Textes d'opinion

Véhicules électriques: on risque de manquer de jus

Quand on y pense, 2035 est à la porte.

Tant à Québec qu’à Ottawa, il s’agit de la date limite choisie par les politiciens pour interdire la vente de véhicules à essence.

Quoi qu’en pensent les élus cependant, il ne semble pas que la population, les infrastructures de recharge et les réseaux électriques canadiens seront prêts. Devant ces obstacles, il serait plus sage que les politiciens prennent un pas de recul.

Coût

Du point de vue des consommateurs, on observe que le coût est l’un des principaux freins à l’achat de véhicules électriques.

Un récent sondage Ipsos mené pour le compte de l’IEDM montre que le prix d’acquisition plus élevé des véhicules électriques en freine l’adoption pour 7 Canadiens sur 10.

Cette différence de prix n’est pas minime. Selon les estimations du directeur parlementaire du budget, les voitures électriques coûteront encore 6720$ plus cher que la moyenne en 2026.

Pour les VUS et minifourgonnettes – très populaires chez les consommateurs canadiens –, l’écart serait plutôt de 11 490$.

Bien que ces primes à l’électrique s’atténueront avec le temps, il est estimé qu’elles demeureront bien après 2030.

Infrastructures de recharge

Outre la question du prix d’acquisition, il y a celle des infrastructures de recharge et de leur disponibilité. Il s’agit – avec raison – d’une source d’inquiétude pour deux Canadiens sur trois.

Pour répondre à la demande en énergie que causerait l’imposition des véhicules électriques, le gouvernement fédéral estime que nous aurions besoin d’environ 680 000 bornes de recharge publiques disponibles sur le réseau routier d’ici à 2040.

Autrement dit, nous devrions en installer autour de 40 000 par an, en moyenne, au cours des 15 prochaines années.

L’an dernier, à la grandeur du pays, nous en avons installé moins de 7000. Aussi bien dire que nous ne sommes pas près d’avoir l’infrastructure de recharge nécessaire pour soutenir les conducteurs contraints de faire le virage vers les véhicules électriques.

Outre la question des infrastructures de recharge, en revanche, il y a celle des infrastructures électriques.

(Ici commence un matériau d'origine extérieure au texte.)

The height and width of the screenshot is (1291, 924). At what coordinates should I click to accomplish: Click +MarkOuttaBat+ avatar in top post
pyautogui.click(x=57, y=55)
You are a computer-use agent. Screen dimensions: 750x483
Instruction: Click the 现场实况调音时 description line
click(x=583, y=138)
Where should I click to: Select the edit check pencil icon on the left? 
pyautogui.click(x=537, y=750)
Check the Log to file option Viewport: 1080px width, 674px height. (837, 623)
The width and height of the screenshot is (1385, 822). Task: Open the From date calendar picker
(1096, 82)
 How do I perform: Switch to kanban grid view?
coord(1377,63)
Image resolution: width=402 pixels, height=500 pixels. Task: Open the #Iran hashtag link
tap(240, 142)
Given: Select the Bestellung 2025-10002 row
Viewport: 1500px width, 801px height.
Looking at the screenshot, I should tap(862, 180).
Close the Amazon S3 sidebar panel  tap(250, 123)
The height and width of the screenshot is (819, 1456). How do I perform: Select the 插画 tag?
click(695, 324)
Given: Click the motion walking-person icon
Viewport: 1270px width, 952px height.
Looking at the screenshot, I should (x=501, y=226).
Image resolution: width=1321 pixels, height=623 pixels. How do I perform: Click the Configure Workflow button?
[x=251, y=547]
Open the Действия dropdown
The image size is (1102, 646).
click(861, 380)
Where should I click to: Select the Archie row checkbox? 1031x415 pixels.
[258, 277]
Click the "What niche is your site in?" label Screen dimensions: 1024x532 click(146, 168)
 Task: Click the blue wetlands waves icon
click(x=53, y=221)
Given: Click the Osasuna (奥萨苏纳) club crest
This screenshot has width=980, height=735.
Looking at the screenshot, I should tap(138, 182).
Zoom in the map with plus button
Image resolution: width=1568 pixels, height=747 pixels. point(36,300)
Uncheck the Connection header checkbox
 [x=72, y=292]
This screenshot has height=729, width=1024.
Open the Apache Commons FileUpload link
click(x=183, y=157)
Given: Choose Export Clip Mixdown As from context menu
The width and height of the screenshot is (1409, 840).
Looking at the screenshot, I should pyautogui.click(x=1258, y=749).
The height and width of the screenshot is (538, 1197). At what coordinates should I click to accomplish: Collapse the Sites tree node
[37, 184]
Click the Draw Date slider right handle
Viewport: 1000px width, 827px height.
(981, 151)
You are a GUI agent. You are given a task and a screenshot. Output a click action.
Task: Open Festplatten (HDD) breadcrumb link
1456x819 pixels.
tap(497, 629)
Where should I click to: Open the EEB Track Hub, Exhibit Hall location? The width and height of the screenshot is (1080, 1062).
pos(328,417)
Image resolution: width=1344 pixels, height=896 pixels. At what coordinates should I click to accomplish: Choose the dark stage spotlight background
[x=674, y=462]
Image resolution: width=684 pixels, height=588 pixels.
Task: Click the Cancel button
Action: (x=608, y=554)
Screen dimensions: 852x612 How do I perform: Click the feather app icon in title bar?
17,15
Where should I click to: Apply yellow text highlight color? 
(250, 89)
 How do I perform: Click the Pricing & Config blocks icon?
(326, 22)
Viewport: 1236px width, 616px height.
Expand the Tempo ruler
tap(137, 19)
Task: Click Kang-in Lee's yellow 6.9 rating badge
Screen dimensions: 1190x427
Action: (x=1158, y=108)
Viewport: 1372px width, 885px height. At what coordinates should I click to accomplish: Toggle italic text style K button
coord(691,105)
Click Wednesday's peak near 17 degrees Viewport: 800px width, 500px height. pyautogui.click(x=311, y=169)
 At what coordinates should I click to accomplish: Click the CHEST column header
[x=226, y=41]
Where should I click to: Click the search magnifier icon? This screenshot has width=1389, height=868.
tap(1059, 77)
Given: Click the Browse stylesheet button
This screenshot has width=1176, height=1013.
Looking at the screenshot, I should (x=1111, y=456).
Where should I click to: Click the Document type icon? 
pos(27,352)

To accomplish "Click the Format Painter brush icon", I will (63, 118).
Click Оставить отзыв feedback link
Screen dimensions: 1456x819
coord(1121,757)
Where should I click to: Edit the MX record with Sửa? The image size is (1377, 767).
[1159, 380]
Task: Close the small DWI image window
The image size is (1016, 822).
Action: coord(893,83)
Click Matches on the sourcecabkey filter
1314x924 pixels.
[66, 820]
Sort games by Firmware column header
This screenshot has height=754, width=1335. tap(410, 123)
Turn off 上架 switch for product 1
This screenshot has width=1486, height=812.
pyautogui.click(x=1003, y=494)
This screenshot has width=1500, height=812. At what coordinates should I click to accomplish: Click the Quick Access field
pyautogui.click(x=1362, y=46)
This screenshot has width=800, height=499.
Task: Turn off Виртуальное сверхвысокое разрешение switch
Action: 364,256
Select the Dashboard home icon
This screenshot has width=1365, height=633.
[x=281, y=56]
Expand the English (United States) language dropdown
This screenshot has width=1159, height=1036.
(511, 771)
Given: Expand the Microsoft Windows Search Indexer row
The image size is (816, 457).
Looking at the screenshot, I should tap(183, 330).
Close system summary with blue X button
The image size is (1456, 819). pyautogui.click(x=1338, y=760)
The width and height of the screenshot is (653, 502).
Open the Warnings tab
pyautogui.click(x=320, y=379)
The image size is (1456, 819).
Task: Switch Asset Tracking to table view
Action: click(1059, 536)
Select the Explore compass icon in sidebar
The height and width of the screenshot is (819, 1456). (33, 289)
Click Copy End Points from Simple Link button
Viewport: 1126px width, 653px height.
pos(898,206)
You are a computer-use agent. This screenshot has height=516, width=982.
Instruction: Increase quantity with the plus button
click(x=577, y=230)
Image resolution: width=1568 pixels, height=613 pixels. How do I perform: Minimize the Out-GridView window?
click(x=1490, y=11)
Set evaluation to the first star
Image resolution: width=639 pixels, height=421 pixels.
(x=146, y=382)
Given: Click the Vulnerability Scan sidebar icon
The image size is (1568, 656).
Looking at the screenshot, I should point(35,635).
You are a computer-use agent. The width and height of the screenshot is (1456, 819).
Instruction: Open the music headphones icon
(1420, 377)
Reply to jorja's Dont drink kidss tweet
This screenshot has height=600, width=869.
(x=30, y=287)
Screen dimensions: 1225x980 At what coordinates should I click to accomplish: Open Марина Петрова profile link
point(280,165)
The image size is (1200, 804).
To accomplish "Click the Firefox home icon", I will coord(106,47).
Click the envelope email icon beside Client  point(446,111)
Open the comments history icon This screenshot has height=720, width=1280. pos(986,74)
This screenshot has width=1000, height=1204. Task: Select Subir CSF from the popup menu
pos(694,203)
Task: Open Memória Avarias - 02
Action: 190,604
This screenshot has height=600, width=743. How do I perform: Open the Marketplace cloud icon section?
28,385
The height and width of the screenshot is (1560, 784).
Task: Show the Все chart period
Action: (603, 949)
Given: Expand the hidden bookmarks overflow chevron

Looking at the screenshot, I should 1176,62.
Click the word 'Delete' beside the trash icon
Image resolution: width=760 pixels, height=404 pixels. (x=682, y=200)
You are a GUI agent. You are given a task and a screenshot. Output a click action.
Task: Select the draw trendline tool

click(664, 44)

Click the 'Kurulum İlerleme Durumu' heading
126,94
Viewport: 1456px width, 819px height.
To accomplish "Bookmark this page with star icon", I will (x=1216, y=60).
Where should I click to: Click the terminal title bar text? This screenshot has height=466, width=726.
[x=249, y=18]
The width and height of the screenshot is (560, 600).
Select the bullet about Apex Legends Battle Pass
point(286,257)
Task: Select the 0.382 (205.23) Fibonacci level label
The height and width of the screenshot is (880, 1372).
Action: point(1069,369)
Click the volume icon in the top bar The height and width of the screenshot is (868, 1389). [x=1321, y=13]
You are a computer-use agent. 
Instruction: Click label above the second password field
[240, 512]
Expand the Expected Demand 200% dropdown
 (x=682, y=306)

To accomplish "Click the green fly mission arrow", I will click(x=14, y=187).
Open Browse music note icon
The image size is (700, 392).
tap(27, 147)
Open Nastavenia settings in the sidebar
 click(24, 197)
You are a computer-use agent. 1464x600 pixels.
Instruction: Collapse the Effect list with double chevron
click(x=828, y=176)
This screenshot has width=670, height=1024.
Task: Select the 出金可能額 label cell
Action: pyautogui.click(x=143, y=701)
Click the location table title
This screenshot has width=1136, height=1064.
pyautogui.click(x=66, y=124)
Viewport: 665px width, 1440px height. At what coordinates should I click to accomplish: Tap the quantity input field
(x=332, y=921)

Après tout, si le gouvernement cherche à ce que les Canadiens troquent l’essence pour l’électricité, il faut s’assurer que cette dernière est au rendez-vous.

Si les estimations varient, tous s’accordent pour dire que le Canada n’a pas les infrastructures nécessaires pour y faire face. À l’échelle du pays, cela provoquerait une hausse de 7,5% à 15,3% de la demande électrique, qui s’additionnerait à la demande grandissante attribuable au développement de notre économie.

Il est estimé que le rehaussement de notre capacité de production électrique et des réseaux de transport et de distribution, rendu nécessaire par l’imposition des véhicules électriques, pourrait coûter jusqu’à 294 G$.

On comprendra que, si les compagnies électriques doivent faire ces investissements, cela risque de se refléter sur le coût de l’électricité qu’elles vendent à leurs clients.

On a pu l’observer au Québec, notamment, où la société d’État responsable de la vente d’électricité affirme depuis longtemps que tout nouvel approvisionnement risque d’avoir un impact à la hausse sur ses prix.

Pour toutes ces raisons, on comprend bien pourquoi deux Canadiens sur trois considèrent que l’échéance de 2035 pour bannir la vente de véhicules à essence est irréaliste.

Dans leur empressement à imposer les véhicules électriques, il semble que les politiciens fédéraux ont omis de s’assurer que le Canada serait prêt à les accueillir.

Gabriel Giguère est analyste senior en politiques publiques à l’IEDM et l’auteur de « Abolissons l’interdiction fédérale de vente de véhicules à essence ». Il signe ce texte à titre personnel.